### TUGAS ANDA
Tuliskan kembali seluruh teks berita tentang Aksi 212 di bawah ini kata demi kata, tanpa mengubah apa pun.

### TEKS LATIHAN
____
Aksi 212, Slamet Ma’arif: Korupsi Sekarang Jauh Lebih Dahsyat, Ratusan Triliun

Ratusan massa yang menggelar aksi unjuk rasa bertajuk 'Aksi 212 Berantas Mega Korupsi Selamatkan NKRI', sudah berada di kawasan Patung Kuda Arjuna Wiwaha, Jakart Pusat, Jumat (21/2/2020). (Suara.com)

Jakarta, PANRITA.News – Aksi unjuk rasa bertajuk ‘Aksi 212 Berantas Mega Korupsi Selamatkan NKRI’ berlangsung di kawasan Patung Kuda Arjuna Wiwaha, Jakart Pusat, Jumat (21/2/2020).

Massa aksi menyuarakan soal desakan anti korupsi hingga kritik terhadap Komisi Pemberantasan Korupsi (KPK).

Ketua Presidium Persaudaraan Alumni (PA) 212, Slamet Maarif mengatakan, aksi hari ini sebagai bentuk keprihatinan masyarakat terkait maraknya kasus korupsi di Indonesia.

Menurutnya korupsi era sekarang lebih parah dibandingkan rezim sebelumnya.

“Korupsi zaman sekarang jauh lebih dahsyat dari zaman sebelumnya, korupsi orde lama di bawah meja, korupsi orde baru di atas meja, sekarang korupsi sama meja-mejanya dibawa. Korupsi sekarang ratusan triliun,” kata Slamet di atas mobil komando, dikutip dari Vivanews.
____
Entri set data
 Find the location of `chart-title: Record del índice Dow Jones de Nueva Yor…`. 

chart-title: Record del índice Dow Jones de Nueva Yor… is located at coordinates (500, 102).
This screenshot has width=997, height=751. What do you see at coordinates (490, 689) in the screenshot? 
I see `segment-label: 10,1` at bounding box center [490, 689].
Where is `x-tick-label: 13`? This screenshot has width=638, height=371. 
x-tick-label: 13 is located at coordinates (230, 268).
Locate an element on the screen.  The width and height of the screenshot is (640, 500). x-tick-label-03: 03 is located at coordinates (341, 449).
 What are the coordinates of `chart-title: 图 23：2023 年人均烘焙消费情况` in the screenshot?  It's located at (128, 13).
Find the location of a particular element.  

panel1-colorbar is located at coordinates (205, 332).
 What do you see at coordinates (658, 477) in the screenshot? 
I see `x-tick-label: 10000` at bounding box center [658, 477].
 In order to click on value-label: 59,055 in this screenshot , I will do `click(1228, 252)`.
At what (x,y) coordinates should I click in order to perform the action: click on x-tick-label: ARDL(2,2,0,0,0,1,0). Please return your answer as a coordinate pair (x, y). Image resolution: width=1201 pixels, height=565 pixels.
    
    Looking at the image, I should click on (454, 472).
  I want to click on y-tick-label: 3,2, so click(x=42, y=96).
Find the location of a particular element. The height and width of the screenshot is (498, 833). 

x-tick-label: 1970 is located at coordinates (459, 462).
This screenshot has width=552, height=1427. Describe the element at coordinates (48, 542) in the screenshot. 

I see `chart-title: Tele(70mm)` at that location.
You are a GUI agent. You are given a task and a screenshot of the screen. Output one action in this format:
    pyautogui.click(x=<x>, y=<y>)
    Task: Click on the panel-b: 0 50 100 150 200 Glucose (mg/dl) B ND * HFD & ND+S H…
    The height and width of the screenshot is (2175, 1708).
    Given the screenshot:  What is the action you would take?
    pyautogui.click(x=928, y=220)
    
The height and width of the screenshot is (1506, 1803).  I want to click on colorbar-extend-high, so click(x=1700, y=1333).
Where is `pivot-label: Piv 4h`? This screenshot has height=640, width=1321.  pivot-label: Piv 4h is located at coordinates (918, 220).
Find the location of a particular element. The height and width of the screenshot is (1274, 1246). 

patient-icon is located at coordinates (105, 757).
____
### JAWABAN LATIHAN
Aksi 212, Slamet Ma’arif: Korupsi Sekarang Jauh Lebih Dahsyat, Ratusan Triliun

Ratusan massa yang menggelar aksi unjuk rasa bertajuk 'Aksi 212 Berantas Mega Korupsi Selamatkan NKRI', sudah berada di kawasan Patung Kuda Arjuna Wiwaha, Jakart Pusat, Jumat (21/2/2020). (Suara.com)

Jakarta, PANRITA.News – Aksi unjuk rasa bertajuk ‘Aksi 212 Berantas Mega Korupsi Selamatkan NKRI’ berlangsung di kawasan Patung Kuda Arjuna Wiwaha, Jakart Pusat, Jumat (21/2/2020).

Massa aksi menyuarakan soal desakan anti korupsi hingga kritik terhadap Komisi Pemberantasan Korupsi (KPK).

Ketua Presidium Persaudaraan Alumni (PA) 212, Slamet Maarif mengatakan, aksi hari ini sebagai bentuk keprihatinan masyarakat terkait maraknya kasus korupsi di Indonesia.

Menurutnya korupsi era sekarang lebih parah dibandingkan rezim sebelumnya.

“Korupsi zaman sekarang jauh lebih dahsyat dari zaman sebelumnya, korupsi orde lama di bawah meja, korupsi orde baru di atas meja, sekarang korupsi sama meja-mejanya dibawa. Korupsi sekarang ratusan triliun,” kata Slamet di atas mobil komando, dikutip dari Vivanews.